I've never felt so good. I've never felt so strong. Nothing can stop us now
Nothing Can Stop Us Now - Saint Etienne

Checkup ... KFLC = 550 ... Hb = 10.6 ... κ/λ = 81 ...

So this weeks instalment is thus:

My light chains have opted to split the difference - 2 more tests both giving results almost precisely in between the previous high and last month's dramatic drop. What that means is not obvious. The hospital Dr sends my GP a letter after each appointment, and I receive a copy. Last month he described me as a "difficult case", which I think means it is unclear how we proceed, rather than that I am a pain in the arse.

I'm not quite triggering any single 'reason to treat' criterion. My κ/λ ratio, which had soared well over the 100 threshold, is back down. And I'm not reporting any symptoms. Indeed, I've just been on a walking holiday in the Spanish Picos de Europa mountains, so I must be in reasonable shape. I did find myself puffing on the uphills, and that may reflect the most significant bad omen for now, which is my relentless anaemia.

My haemoglobin level is moving from normal-for-me (which would not be normal for you), downwards to not-good-for-anyone. If it continues to fall, it will become a reason to treat in its own right. Being consistently significantly anaemic is not much fun. (That's the boundary of my Saint Etienne infused positivity. That and achy hips.)

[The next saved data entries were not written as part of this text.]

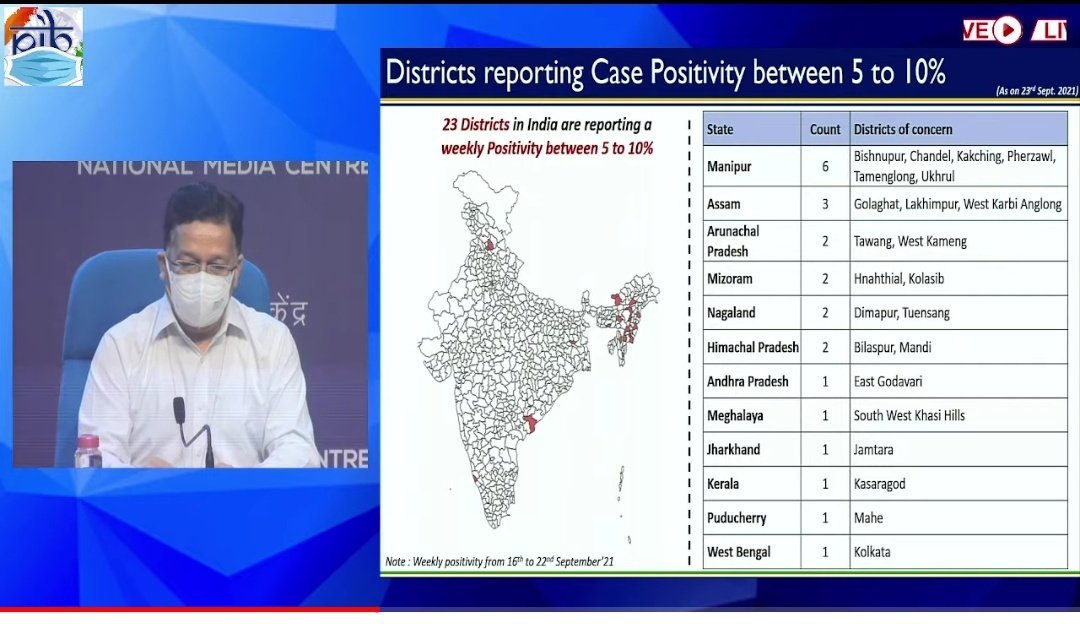Select the Manipur row in the table
The width and height of the screenshot is (1080, 624).
884,166
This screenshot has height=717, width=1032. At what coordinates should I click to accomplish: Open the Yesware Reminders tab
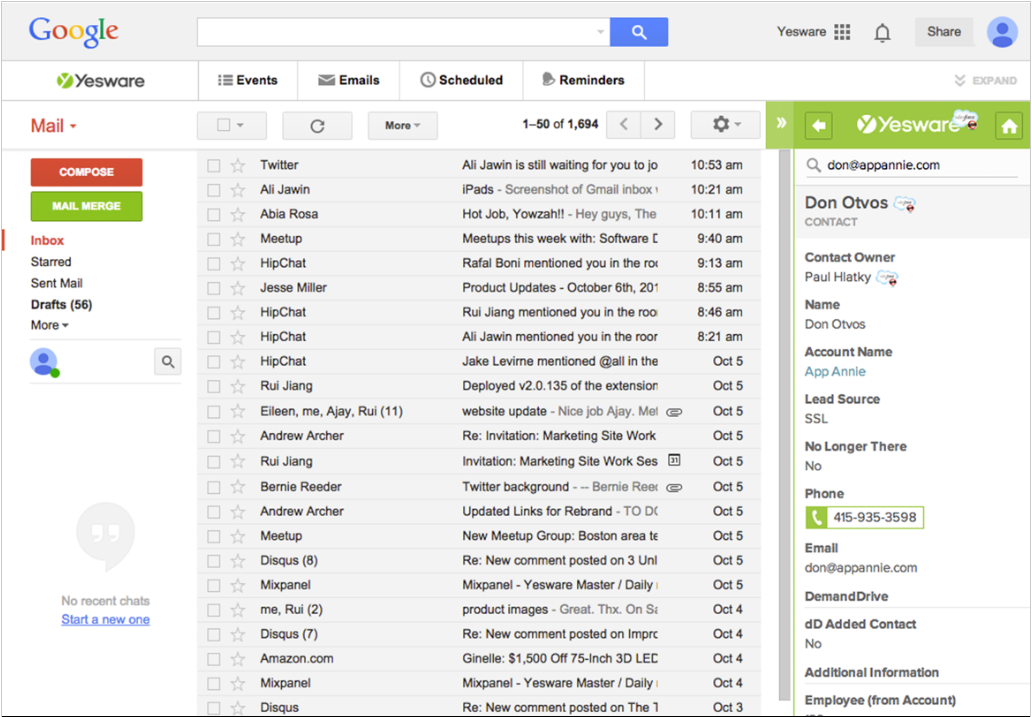(x=582, y=80)
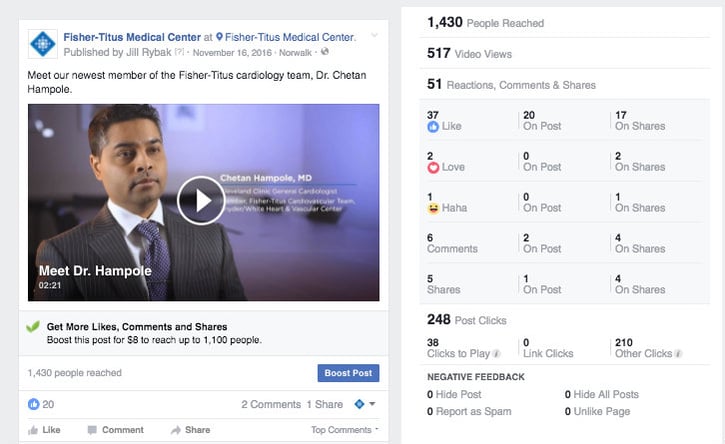Click the Fisher-Titus page logo avatar
Viewport: 725px width, 444px height.
(43, 44)
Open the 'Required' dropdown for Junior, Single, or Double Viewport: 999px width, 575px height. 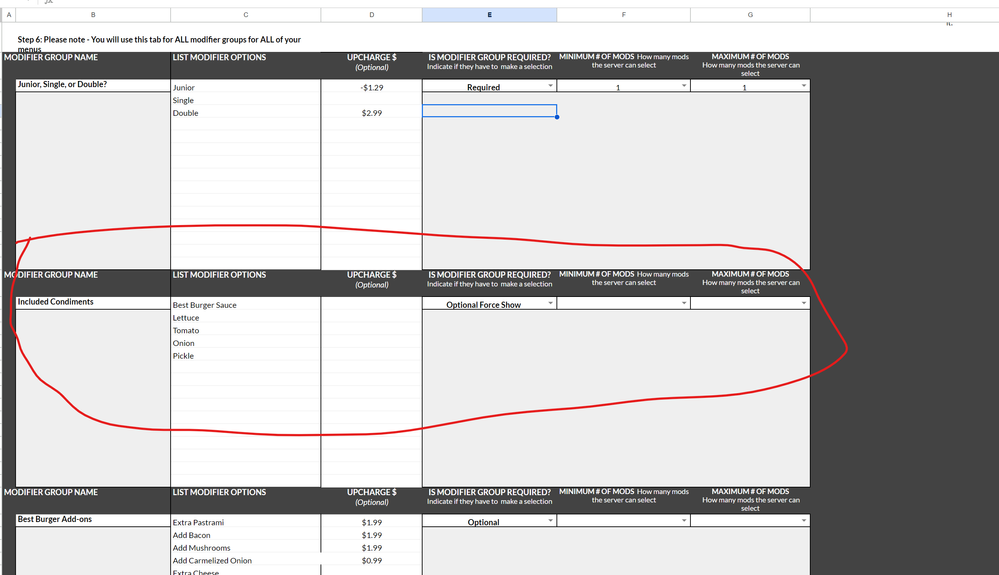pos(549,87)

So, we wait on more and frequent blood tests, and another MRI. Back in the MRI machine, for a whole body scan. The outcome of which can be compared to the one I had last December. This really is the full English breakfast of scans - neck clamp, head clamp, weights and sandbags everywhere. Contrast dye injection, prolonged breath holding, the lot. And so so noisy. Still, better this time without the blocked-nose-sore-throat cold, which made the previous experience that much worse.

I was also booked in for a bone marrow biopsy but the consultant decided that having a BoMB right now is not really worth it. (I can save my anticipation for the ones that will almost certainly be required for the clinical trial I will likely find myself on at some point soon enough.) In itself, cancelling that appointment is something of a result.

In other news, I've been heartened to read several articles about a new treatment called "CAR T-cell therapy". It involves the patient's own immune cells being harvested, modified to attack the cancer cells, and then re-infused. There have been encouraging trials on myeloma patients, and the process has just been licensed to treat one type of leukaemia. It is quite possibly going to become a functional cure for some (many?) people. (Putting the Car-T before the hearse?) I just need to hang on long enough. In that context, my endlessly dithery disease is exactly the right kind to have. Long may the dithering continue.